Harvard suspends prof arrested for firing pellet gun near synagogue on Yom Kippur
The visiting law professor, who claims he was hunting rats, is due in court in November.

Harvard
Harvard University suspended Carlos Portugal Gouvea after the visiting law professor was arrested for allegedly firing a pellet gun near Temple Beth Zion, an “independent, inclusive” congregation in Brookline, Mass., on Yom Kippur.
A Harvard Law School spokesman told The Harvard Crimson, a student paper, that the visiting professor “has been placed on administrative leave, as the school seeks to learn more about this matter.”
The professor was arrested on Oct. 1 on charges of disorderly conduct, vandalism, disturbing the peace and illegal discharge of a BB gun, according to a report which the Brookline Police Department shared with JNS.

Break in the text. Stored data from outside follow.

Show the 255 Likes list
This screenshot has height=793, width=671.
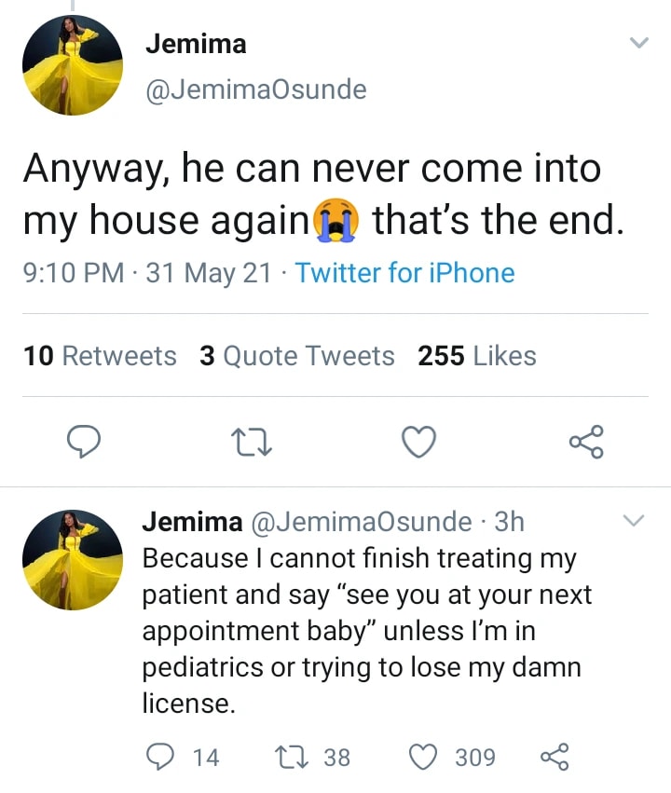(477, 356)
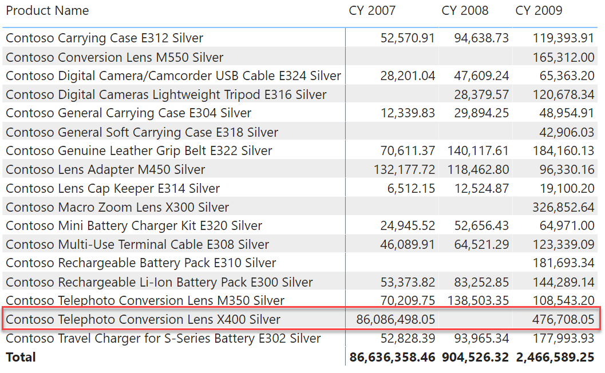Screen dimensions: 605x373
Task: Click Contoso Lightweight Tripod E316 Silver row
Action: click(x=166, y=95)
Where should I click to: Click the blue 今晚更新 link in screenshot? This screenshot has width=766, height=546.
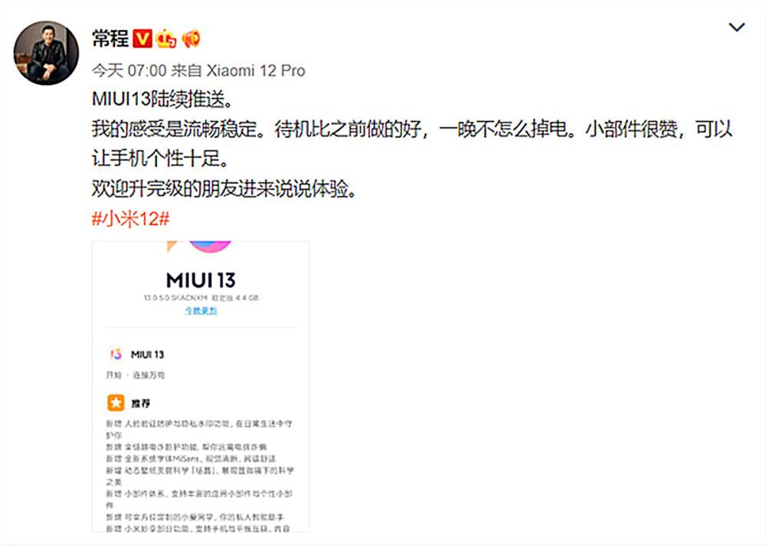[x=201, y=311]
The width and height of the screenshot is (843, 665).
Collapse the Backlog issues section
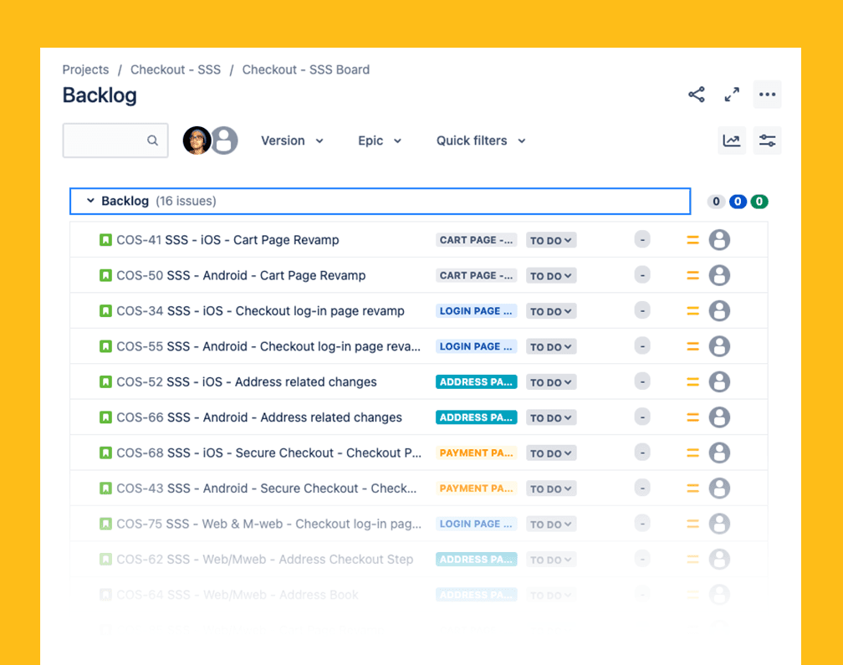90,201
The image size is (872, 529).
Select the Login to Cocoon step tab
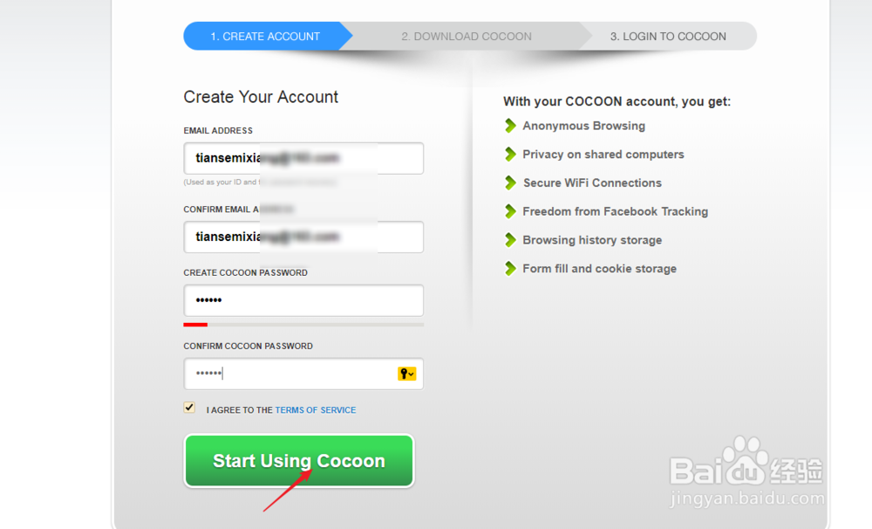667,37
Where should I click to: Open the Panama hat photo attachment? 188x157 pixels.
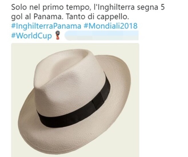point(75,100)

Per the report, a private security guard at the temple was in possession of the suspect’s pellet gun. After a detective came to the suspect’s home, where the latter fled after the incident, Gouvea was “compliant and escorted to the sidewalk where he was handcuffed,” the report states.
“Mr. Gouvea admitted to using the pellet rifle to hunt rats in the area. He was advised that it was unsafe to do so and to be aware of the alarm he had caused,” per the report.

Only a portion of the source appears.